Lv.3 IntermediateMongoDB

2026.04.1732 min readLv.3 Intermediate

SeriesMongoDB ACID Mastery · Part 4/5View series hub

MongoDB ACID — Part 4: Durability — journaling, checkpoints, and Write Concern

Durability — the D in ACID — asks whether a write that received a commit acknowledgment will still be there after power loss or a crash. This Part 4 walks through the gap between memory and disk, how WAL-style journaling and WiredTiger checkpoints fit together, and how single-node crash recovery replays the journal after the last checkpoint. For replica sets, Write Concern’s w, j, and wtimeout change when the driver may return success and what replication/journal bar you are actually waiting for — including why the default moved toward majority, why a wtimeout is not the same as “no rollback,” and why writeConcernMajorityJournalDefault matters. Secondary behavior and defaults vary by version and topology, so treat this as a conceptual map and verify against the manual for the build you run.

Series outline

• Part 1 — ACID concepts + MongoDB’s historical context
• Part 2 — Atomicity & Consistency: single document vs multi-document
• Part 3 — Isolation and snapshot isolation internals
• Part 4 — Durability, WiredTiger, Write Concern (this post)
• Part 5 — Production patterns, performance, anti-patterns

Table of contents

1. Introduction
2. Why durability is hard — the memory vs disk gap
3. WAL — Write-Ahead Logging
4. WiredTiger journal — single-node durability
5. Checkpoints — periodic snapshots
6. Journal + checkpoints — crash recovery
7. Write Concern — durability in a distributed replica set
8. Write Concern options — w, j, wtimeout
9. Version-specific behavior (reference)
10. Practical durability settings
11. Failure scenarios and topology
12. Closing

1. Introduction

In Part 3 we focused on isolation and Read Concern — what concurrent transactions can see. This article covers Durability: whether a write that received a successful commit response will still be there after events like power loss or process crashes.

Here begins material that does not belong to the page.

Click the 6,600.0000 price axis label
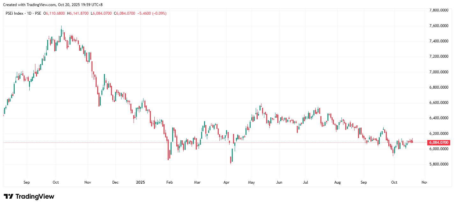pyautogui.click(x=438, y=103)
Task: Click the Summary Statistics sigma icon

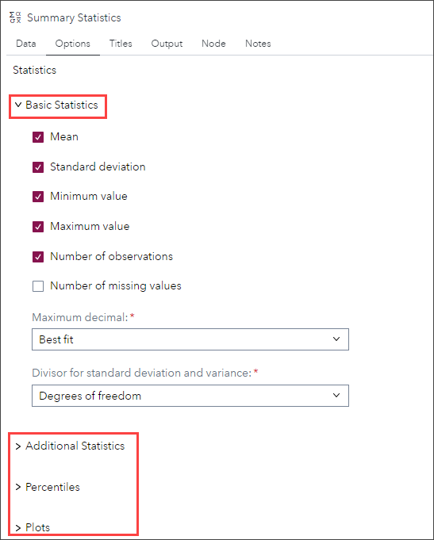Action: [x=15, y=17]
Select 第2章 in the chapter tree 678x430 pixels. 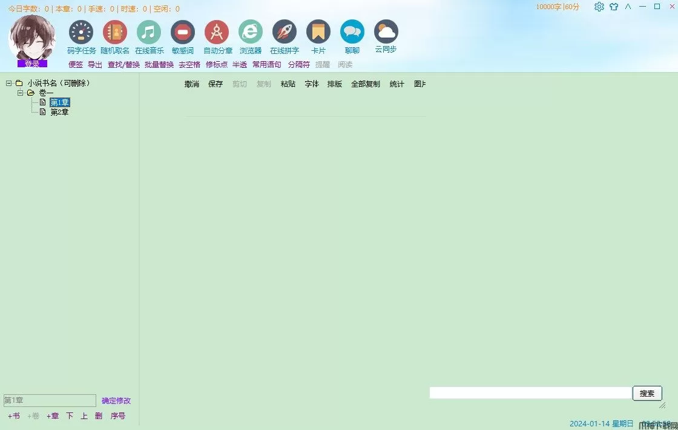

Operationally, durability spans WiredTiger journaling and checkpoints on a single mongod, and replication with Write Concern in a replica set. In one sentence:

Before claiming “done,” the system first records changes in a log (WAL-style), then — depending on topology — uses Write Concern to decide how many nodes must acknowledge the write.

We start with single-node journaling and checkpoints, then split what writeConcern means in a replica set. Fine-grained behavior and defaults change by major version; treat the following as a mental model and always cross-check the manual for your deployment.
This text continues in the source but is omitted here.